**What is needed:** Using the records provided below, locate and copy each line that contains the word "agent".

**Dataset extract:**
--- START ---

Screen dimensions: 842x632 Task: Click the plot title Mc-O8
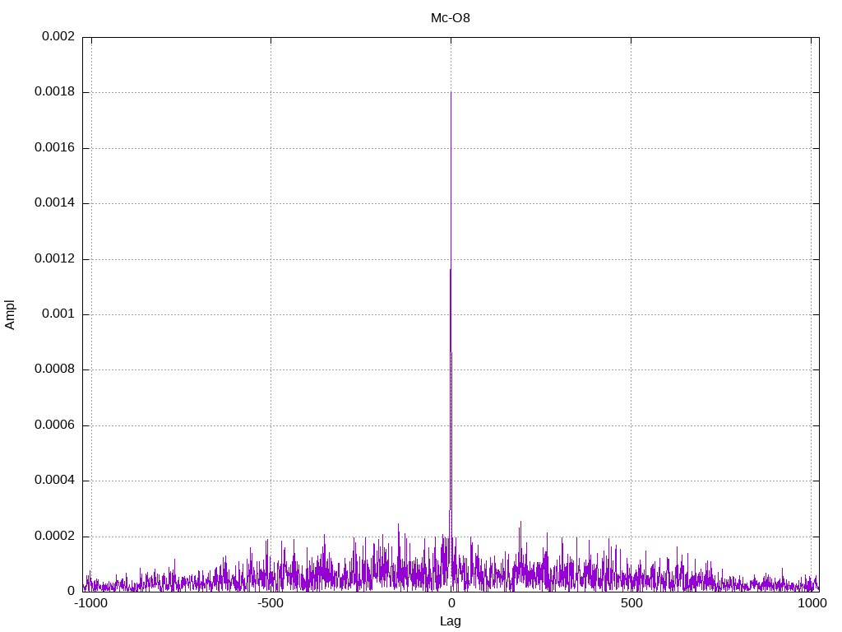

--- END ---
--- START ---

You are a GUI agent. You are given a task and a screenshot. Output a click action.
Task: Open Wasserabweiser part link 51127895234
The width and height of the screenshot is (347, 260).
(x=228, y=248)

--- END ---
--- START ---

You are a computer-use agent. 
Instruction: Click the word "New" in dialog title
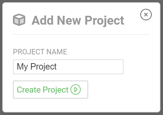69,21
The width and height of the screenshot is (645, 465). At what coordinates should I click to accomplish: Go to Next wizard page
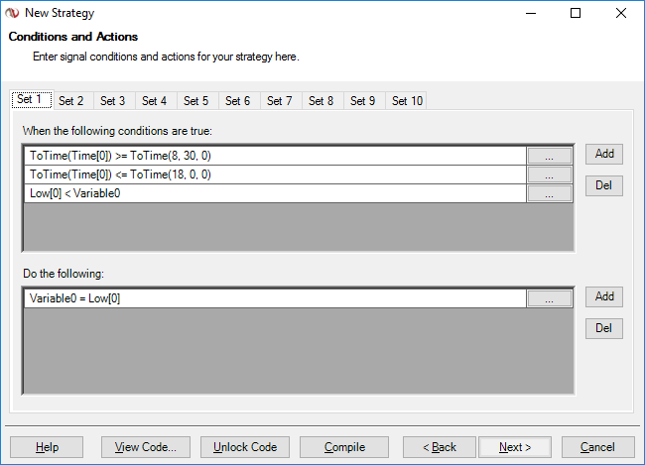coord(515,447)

--- END ---

**Written response:**
You are a GUI agent. You are given a task and a screenshot. Output a click action.
You are a computer-use agent. 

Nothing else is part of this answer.